Records from a data collection

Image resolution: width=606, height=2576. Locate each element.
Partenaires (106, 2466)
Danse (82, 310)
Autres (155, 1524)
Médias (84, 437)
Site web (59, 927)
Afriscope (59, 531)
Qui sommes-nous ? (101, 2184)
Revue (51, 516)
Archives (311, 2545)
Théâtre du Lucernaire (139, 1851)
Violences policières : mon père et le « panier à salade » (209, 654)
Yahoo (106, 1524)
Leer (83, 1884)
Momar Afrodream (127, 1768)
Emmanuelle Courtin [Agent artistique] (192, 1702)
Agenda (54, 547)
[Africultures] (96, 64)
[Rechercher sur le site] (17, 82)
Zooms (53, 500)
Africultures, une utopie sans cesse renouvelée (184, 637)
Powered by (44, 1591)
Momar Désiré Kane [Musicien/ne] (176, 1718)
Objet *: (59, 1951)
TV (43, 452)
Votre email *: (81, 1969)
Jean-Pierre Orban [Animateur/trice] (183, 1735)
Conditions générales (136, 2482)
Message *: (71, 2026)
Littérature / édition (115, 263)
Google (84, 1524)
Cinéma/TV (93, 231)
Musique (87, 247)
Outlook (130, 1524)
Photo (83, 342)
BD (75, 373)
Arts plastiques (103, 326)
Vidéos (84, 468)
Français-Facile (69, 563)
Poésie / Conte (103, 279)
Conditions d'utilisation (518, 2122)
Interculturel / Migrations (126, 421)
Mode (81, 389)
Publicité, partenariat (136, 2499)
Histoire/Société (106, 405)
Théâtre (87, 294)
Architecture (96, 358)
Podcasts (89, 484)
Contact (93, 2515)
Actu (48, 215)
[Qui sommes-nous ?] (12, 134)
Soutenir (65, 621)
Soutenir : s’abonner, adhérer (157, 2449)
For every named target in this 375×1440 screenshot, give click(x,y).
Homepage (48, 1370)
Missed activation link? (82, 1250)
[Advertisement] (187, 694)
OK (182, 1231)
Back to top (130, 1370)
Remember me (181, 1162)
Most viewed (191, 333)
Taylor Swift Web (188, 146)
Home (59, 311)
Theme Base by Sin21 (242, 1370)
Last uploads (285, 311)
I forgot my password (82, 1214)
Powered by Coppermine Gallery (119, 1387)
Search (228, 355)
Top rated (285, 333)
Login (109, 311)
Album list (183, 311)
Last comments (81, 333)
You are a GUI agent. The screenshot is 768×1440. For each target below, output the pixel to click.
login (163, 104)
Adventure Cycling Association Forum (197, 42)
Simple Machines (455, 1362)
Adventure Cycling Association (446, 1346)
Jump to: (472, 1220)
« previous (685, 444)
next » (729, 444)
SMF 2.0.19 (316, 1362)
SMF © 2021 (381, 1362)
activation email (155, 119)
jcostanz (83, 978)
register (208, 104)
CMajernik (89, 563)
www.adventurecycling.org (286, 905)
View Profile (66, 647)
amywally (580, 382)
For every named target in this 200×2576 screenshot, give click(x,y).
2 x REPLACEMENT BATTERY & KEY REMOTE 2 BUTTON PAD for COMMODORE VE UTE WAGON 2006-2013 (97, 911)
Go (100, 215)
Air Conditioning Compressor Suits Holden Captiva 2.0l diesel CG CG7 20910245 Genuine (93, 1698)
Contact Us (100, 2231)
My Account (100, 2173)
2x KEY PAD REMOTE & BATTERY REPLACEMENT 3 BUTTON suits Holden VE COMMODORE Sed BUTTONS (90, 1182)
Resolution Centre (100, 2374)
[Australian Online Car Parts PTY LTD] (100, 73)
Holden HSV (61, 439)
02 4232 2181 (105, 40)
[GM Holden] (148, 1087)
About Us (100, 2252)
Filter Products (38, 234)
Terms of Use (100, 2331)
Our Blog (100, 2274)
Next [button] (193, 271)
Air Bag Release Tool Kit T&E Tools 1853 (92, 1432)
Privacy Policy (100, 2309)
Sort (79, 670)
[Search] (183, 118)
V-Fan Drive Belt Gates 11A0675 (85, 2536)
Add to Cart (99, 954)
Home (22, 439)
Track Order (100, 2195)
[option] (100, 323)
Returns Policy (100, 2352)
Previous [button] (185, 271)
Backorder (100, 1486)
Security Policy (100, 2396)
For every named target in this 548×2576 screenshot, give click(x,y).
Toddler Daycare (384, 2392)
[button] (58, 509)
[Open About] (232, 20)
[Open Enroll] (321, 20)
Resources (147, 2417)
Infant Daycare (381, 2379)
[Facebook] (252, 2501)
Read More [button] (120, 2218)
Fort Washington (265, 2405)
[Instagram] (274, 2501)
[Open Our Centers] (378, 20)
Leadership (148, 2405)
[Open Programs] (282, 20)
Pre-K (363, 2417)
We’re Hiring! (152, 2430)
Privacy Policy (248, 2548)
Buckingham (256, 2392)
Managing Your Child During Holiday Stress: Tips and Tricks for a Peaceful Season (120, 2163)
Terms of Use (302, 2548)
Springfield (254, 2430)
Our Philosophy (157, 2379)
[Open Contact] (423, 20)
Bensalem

- [TRY IT]: Every word of every entry must be returned as it appears.

- [RESULT]:
Image resolution: width=606, height=2576. Locate each element.
Partenaires (106, 2466)
Danse (82, 310)
Autres (155, 1524)
Médias (84, 437)
Site web (59, 927)
Afriscope (59, 531)
Qui sommes-nous ? (101, 2184)
Revue (51, 516)
Archives (311, 2545)
Théâtre du Lucernaire (139, 1851)
Violences policières : mon père et le « panier à salade » (209, 654)
Yahoo (106, 1524)
Leer (83, 1884)
Momar Afrodream (127, 1768)
Emmanuelle Courtin [Agent artistique] (192, 1702)
Agenda (54, 547)
[Africultures] (96, 64)
[Rechercher sur le site] (17, 82)
Zooms (53, 500)
Africultures, une utopie sans cesse renouvelée (184, 637)
Powered by (44, 1591)
Momar Désiré Kane [Musicien/ne] (176, 1718)
Objet *: (59, 1951)
TV (43, 452)
Votre email *: (81, 1969)
Jean-Pierre Orban [Animateur/trice] (183, 1735)
Conditions générales (136, 2482)
Message *: (71, 2026)
Littérature / édition (115, 263)
Google (84, 1524)
Cinéma/TV (93, 231)
Musique (87, 247)
Outlook (130, 1524)
Photo (83, 342)
BD (75, 373)
Arts plastiques (103, 326)
Vidéos (84, 468)
Français-Facile (69, 563)
Poésie / Conte (103, 279)
Conditions d'utilisation (518, 2122)
Interculturel / Migrations (126, 421)
Mode (81, 389)
Publicité, partenariat (136, 2499)
Histoire/Société (106, 405)
Théâtre (87, 294)
Architecture (96, 358)
Podcasts (89, 484)
Contact (93, 2515)
Actu (48, 215)
[Qui sommes-nous ?] (12, 134)
Soutenir (65, 621)
Soutenir : s’abonner, adhérer (157, 2449)
For every named target in this 375×1440 screenshot, give click(x,y).
Homepage (48, 1370)
Missed activation link? (82, 1250)
[Advertisement] (187, 694)
OK (182, 1231)
Back to top (130, 1370)
Remember me (181, 1162)
Most viewed (191, 333)
Taylor Swift Web (188, 146)
Home (59, 311)
Theme Base by Sin21 (242, 1370)
Last uploads (285, 311)
I forgot my password (82, 1214)
Powered by Coppermine Gallery (119, 1387)
Search (228, 355)
Top rated (285, 333)
Login (109, 311)
Album list (183, 311)
Last comments (81, 333)
You are a GUI agent. The screenshot is 768×1440. For each target below, output the pixel to click.
login (163, 104)
Adventure Cycling Association Forum (197, 42)
Simple Machines (455, 1362)
Adventure Cycling Association (446, 1346)
Jump to: (472, 1220)
« previous (685, 444)
next » (729, 444)
SMF 2.0.19 (316, 1362)
SMF © 2021 (381, 1362)
activation email (155, 119)
jcostanz (83, 978)
register (208, 104)
CMajernik (89, 563)
www.adventurecycling.org (286, 905)
View Profile (66, 647)
amywally (580, 382)
For every named target in this 200×2576 screenshot, give click(x,y).
2 x REPLACEMENT BATTERY & KEY REMOTE 2 BUTTON PAD for COMMODORE VE UTE WAGON 2006-2013 (97, 911)
Go (100, 215)
Air Conditioning Compressor Suits Holden Captiva 2.0l diesel CG CG7 20910245 Genuine (93, 1698)
Contact Us (100, 2231)
My Account (100, 2173)
2x KEY PAD REMOTE & BATTERY REPLACEMENT 3 BUTTON suits Holden VE COMMODORE Sed BUTTONS (90, 1182)
Resolution Centre (100, 2374)
[Australian Online Car Parts PTY LTD] (100, 73)
Holden HSV (61, 439)
02 4232 2181 (105, 40)
[GM Holden] (148, 1087)
About Us (100, 2252)
Filter Products (38, 234)
Terms of Use (100, 2331)
Our Blog (100, 2274)
Next [button] (193, 271)
Air Bag Release Tool Kit T&E Tools 1853 (92, 1432)
Privacy Policy (100, 2309)
Sort (79, 670)
[Search] (183, 118)
V-Fan Drive Belt Gates 11A0675 (85, 2536)
Add to Cart (99, 954)
Home (22, 439)
Track Order (100, 2195)
[option] (100, 323)
Returns Policy (100, 2352)
Previous [button] (185, 271)
Backorder (100, 1486)
Security Policy (100, 2396)
For every named target in this 548×2576 screenshot, give click(x,y).
Toddler Daycare (384, 2392)
[button] (58, 509)
[Open About] (232, 20)
[Open Enroll] (321, 20)
Resources (147, 2417)
Infant Daycare (381, 2379)
[Facebook] (252, 2501)
Read More [button] (120, 2218)
Fort Washington (265, 2405)
[Instagram] (274, 2501)
[Open Our Centers] (378, 20)
Leadership (148, 2405)
[Open Programs] (282, 20)
Pre-K (363, 2417)
We’re Hiring! (152, 2430)
Privacy Policy (248, 2548)
Buckingham (256, 2392)
Managing Your Child During Holiday Stress: Tips and Tricks for a Peaceful Season (120, 2163)
Terms of Use (302, 2548)
Springfield (254, 2430)
Our Philosophy (157, 2379)
[Open Contact] (423, 20)
Bensalem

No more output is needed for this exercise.